**** Reading text ****

I get most of my paper ideas from a free service call Practice Update. When you sign up, you enter in what you are interested in, and they send you a list of links everyday. They all have some commentary, but I enjoy reading them myself. Only about half are fully accessible. The other half are behind paywalls or require purchase. I don’t buy any as that can get expensive. However, I at least read the abstracts to see what they are about. I only write about ones on this site that I have full access to.
At any rate, the article Severe Vision Impairment and Blindness in Hospitalized Patients: A Retrospective Nationwide Study from the June 2021 issue of BMC Ophthalmology was recommended by frequent Practice Update contributor Paul Freeman, OD, FAAP, FCOVD. He deemed it his 2021 Top Story in Eye Care.
The study compares the outcomes of normally sighted vs visually impaired/blind patients in hospital settings. The results are quite depressing. Visually impaired patients had a higher mortality rate and lower odds to be discharged to home as opposed to a tertiary care facility.

**** Record set ****

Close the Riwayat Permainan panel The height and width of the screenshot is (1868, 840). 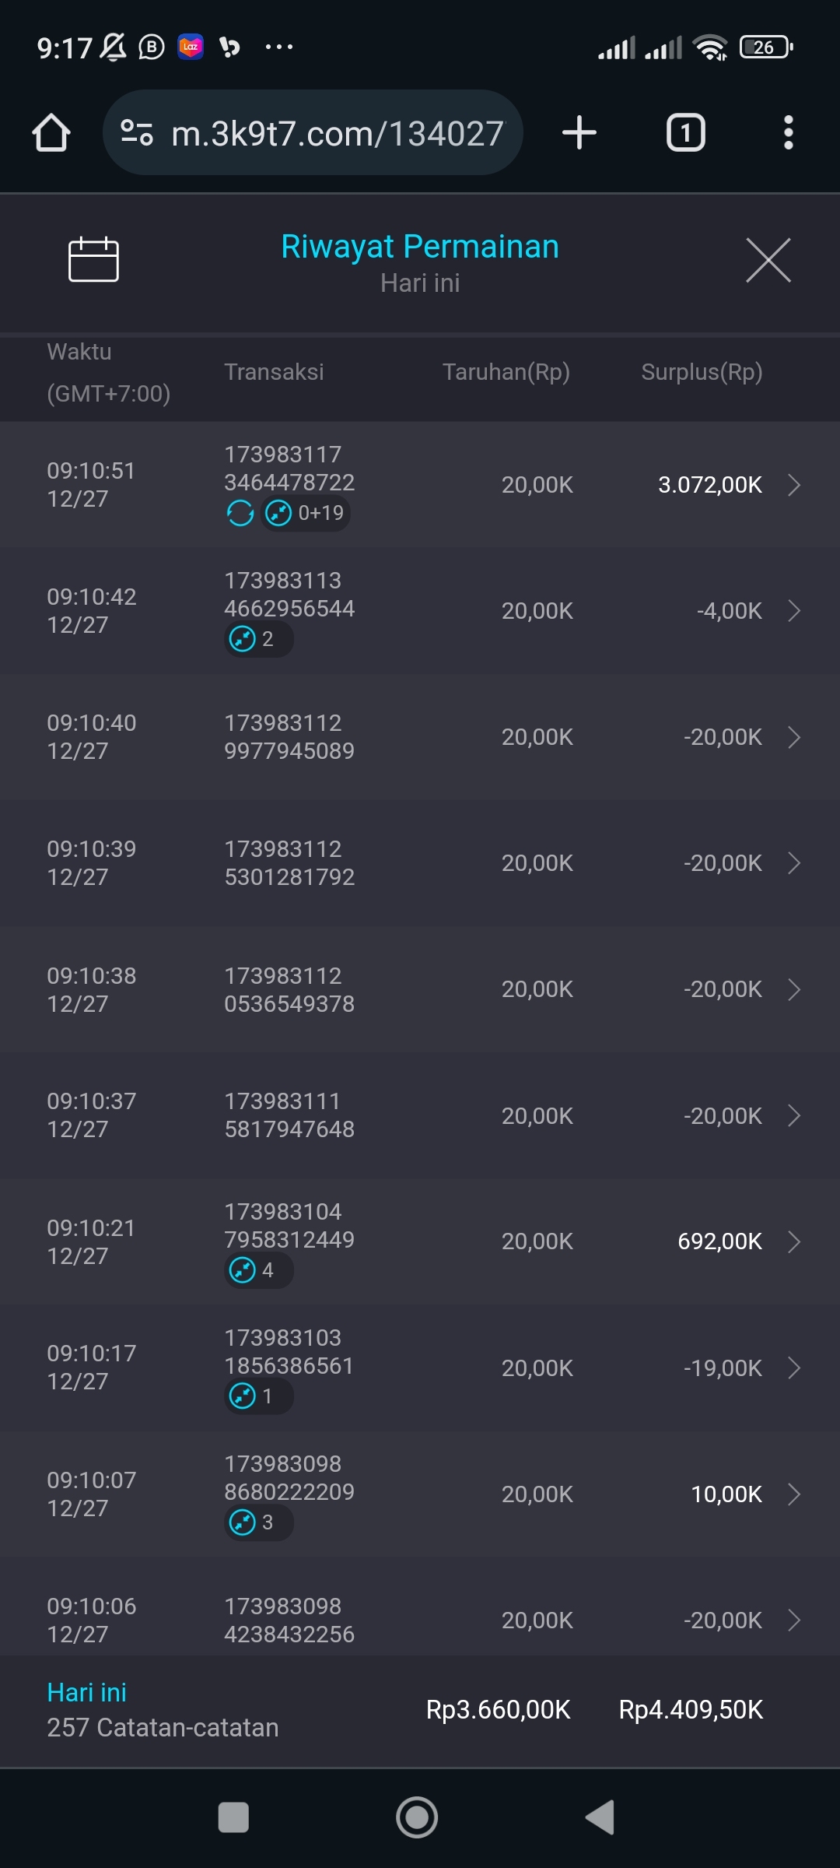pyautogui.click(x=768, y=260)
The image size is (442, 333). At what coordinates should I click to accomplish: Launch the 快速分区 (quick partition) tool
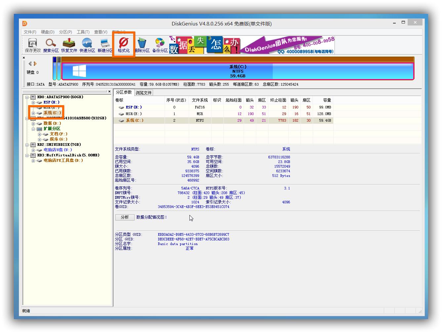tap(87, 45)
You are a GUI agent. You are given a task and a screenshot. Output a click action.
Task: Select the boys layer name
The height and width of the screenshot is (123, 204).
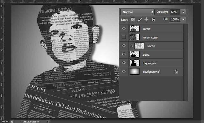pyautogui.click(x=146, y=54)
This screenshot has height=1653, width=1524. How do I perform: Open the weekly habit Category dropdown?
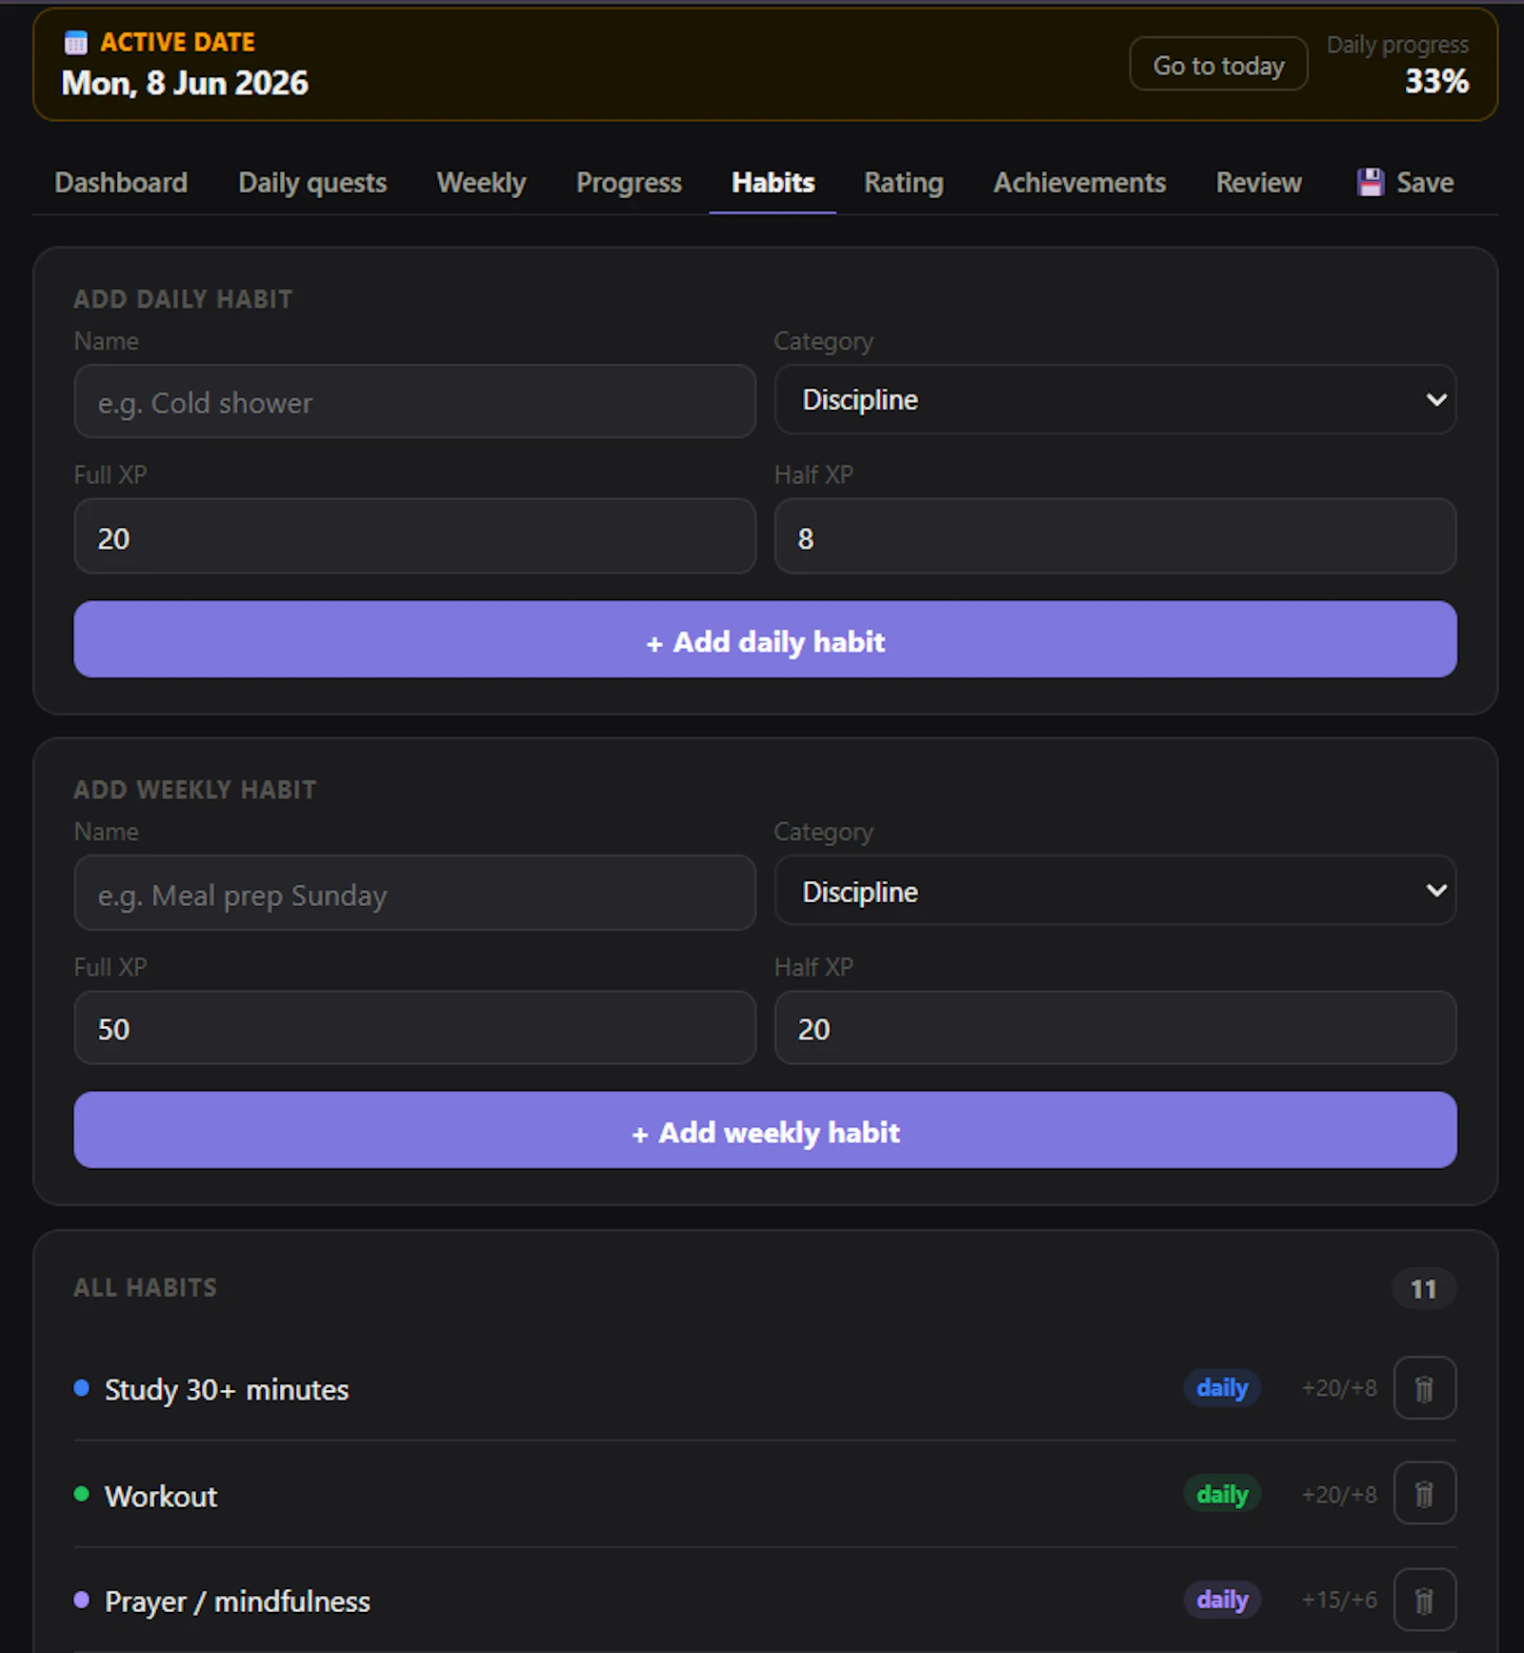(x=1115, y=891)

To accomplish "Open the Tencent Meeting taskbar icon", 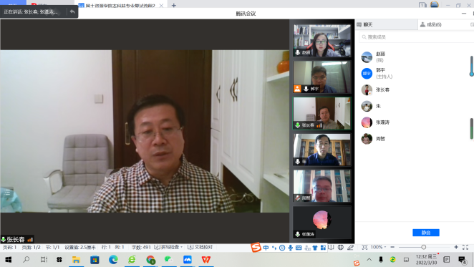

****

Questions on the material:
1. In the reading text, reproduce the stretch from "At any rate, the" through "in Eye Care." word for word.
2. Render this sentence from the reading text in Spanish: "The study compares the outcomes of normally sighted vs visually impaired/blind patients in hospital settings."
The listing plays no part in the work here.

Solutions per task:
1.
At any rate, the article Severe Vision Impairment and Blindness in Hospitalized Patients: A Retrospective Nationwide Study from the June 2021 issue of BMC Ophthalmology was recommended by frequent Practice Update contributor Paul Freeman, OD, FAAP, FCOVD. He deemed it his 2021 Top Story in Eye Care.

2. El estudio compara los resultados de los pacientes con visión normal frente a los pacientes con discapacidad visual o ceguera en entornos hospitalarios.